Of course there’s no shortage of snow higher up on Rainier’s and crossing over Pebble Creek at about 7,200′, it was great to have a proper climb and a warm, summer night. The near perfect temps made it easy to hike in little more than a baselayer while the practically moonless night meant the sky was lined up with stars. Sadly I’ve yet to master taking night photos to share along but really it’s something to see for yourself, even just from the parking lot at the Paradise Inn as many others were doing.
With compact but not frozen snow for much of the way (no crampons needed though a few degrees colder and that would have been a different story), I made my best time up to Camp Muir ever (wahoo!) and arrived well before sunrise to take in the first bit of the rising glow off the Cowlitz Glacier. Most of the climbers were already well on their way towards the summit for the day so I had camp practically to myself (or at least everyone else still around was still inside their tents save for a group that climbed up to catch the sun well above camp) for a long while.

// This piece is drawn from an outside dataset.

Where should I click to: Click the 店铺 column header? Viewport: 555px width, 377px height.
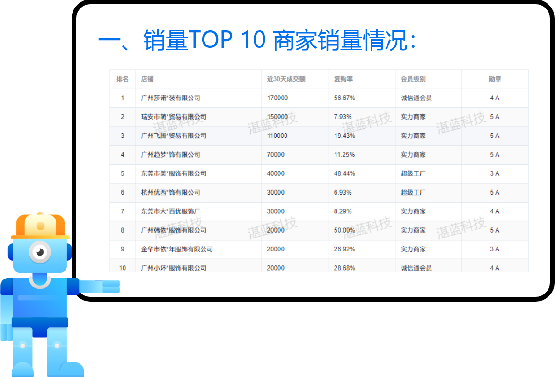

Sunrise its self was well worth skipping a night of sleep with incredible views across the east side of the mountain and then glowing over the Southern view to Mount Adams, Mount Hood and the rest of the PNW. Much as I wish I had been able to snag a climbing permit (the mountain was full up for the weekend), it was an incredible adventure and one I strongly recommend, if you’re up for a in the dark, snow & dirt hike of almost 5k that is.